There is the National Do Not Call Registry, which most of us should use to cut down on unwanted phone calls. But, the Registry does not cover calls made by charities.

However, if a charity uses a telemarketing company, that company must maintain a “no call” list. You can request that your name is placed on that list. It will only cover that particular charity, however.

What Should You Do to Avoid Getting Scammed by Telemarketers?

  • Hang up! If you hate telemarketing calls, the best thing to do is simply hang up immediately. Or hang up should the call go badly. I recently hung up on a political fundraising call because the caller deluged me with her pitch without even asking if this was a convenient time to call me.
  • Ask the caller if he works for a telemarketing company or if he is a volunteer or staff member of the charity. You will likely feel more inclined to give to a volunteer than a professional telemarketer.
    • If the call is from a company, ask the caller how much of your donation will go to the charity. The law requires that companies tell you.  And they do know. If the caller says she does not have that information, then terminate the call.
  • Say that you do not give over the phone. This is what I always do. Because I don’t give over the phone. It's just too dangerous to be sharing credit card numbers over the phone.
  • Do your research. Use charity rating organizations to check out charities. Go to CharityNavigator or the Better Business Bureau site and look up the charity you're considering. If its score is high, consider donating. Don’t expect to find all charities on these lists. But large ones usually are.For smaller charities, it's wise to stick to your local area. It's easier to understand those organizations and to keep tabs on them.
  • Give directly. Send a check to your favorite charity or drop it by the charity's office. Go to the charity's website and donate using its payment system. Purchase its tickets, attend its special events, and, especially if you are giving a significant amount, ask to visit with the fundraising officer personally.
  • Do not give into badgering by the caller. Never give in to pressure. If you feel uncomfortable, end the call.
  • Avoid sharing your credit card information, banking or any other kind of personal information over the phone. It’s simply not safe. If you do want to donate, tell the caller to send you a letter in the mail (scammers won’t do this) or that you will visit the charity website to make your donation. 
  • Beware of sound-alike charity names. Many scammers use names that sound familiar to rip you off. Just because the name has “cancer” in it does not mean that the call is a reputable cancer charity
  • Check out any charity's privacy policies before donating. If you do not want your information shared with other groups, don't donate to any charity that does not promise privacy. Just doing this could cut way down on phone calls and direct mail that you do not want.
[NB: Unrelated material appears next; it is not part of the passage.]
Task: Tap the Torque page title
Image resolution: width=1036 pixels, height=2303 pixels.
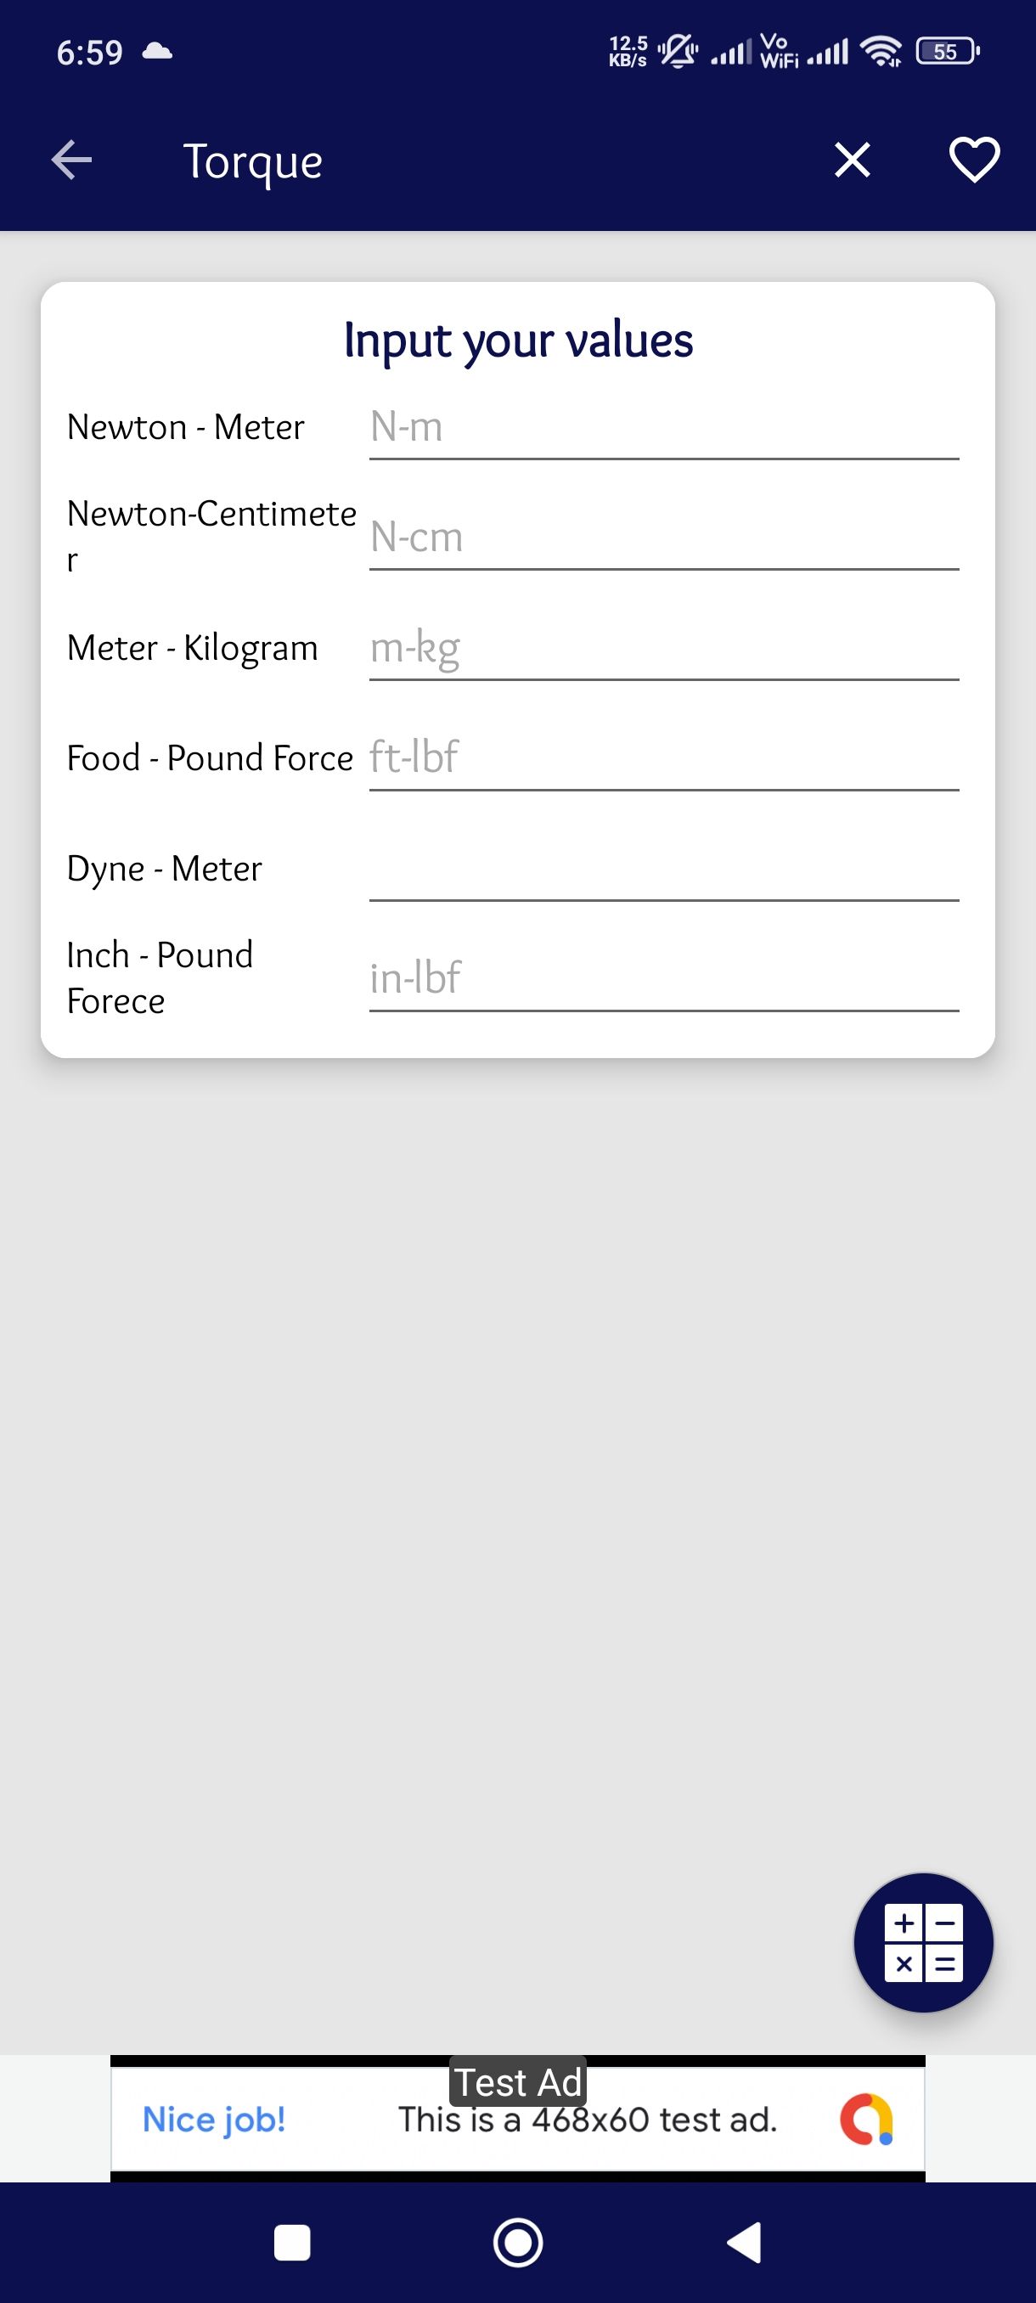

Privacy policies should be right on any charity's website, and Charity Navigator rates each charity in its database for privacy.
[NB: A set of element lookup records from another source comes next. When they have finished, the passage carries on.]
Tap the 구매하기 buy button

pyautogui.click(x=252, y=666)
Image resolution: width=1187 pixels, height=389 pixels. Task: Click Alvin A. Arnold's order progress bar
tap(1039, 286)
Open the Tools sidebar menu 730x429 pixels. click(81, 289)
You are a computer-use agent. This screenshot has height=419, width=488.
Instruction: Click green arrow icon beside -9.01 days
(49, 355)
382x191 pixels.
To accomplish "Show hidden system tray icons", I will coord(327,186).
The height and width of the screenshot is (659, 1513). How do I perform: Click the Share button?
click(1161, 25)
  • Educate yourself about charitable giving. Read articles on philanthropy and charities in your favorite publications, browse the articles at the rating sites, engage in conversations with friends about charitable giving, and share information.
    • You would not buy a car, pick a gym, or choose a daycare without doing your research. Charitable giving deserves the same amount of care and attention.
    • Telemarketing calls from charities are not inherently evil. And some charities just phone to check in, or even to thank you for a recent donation.
    • Once you know that the call is for fundraising, do make sure you are talking with a legitimate company or with a volunteer or staff member of the charity. Stay generous, but don’t fall for a scam.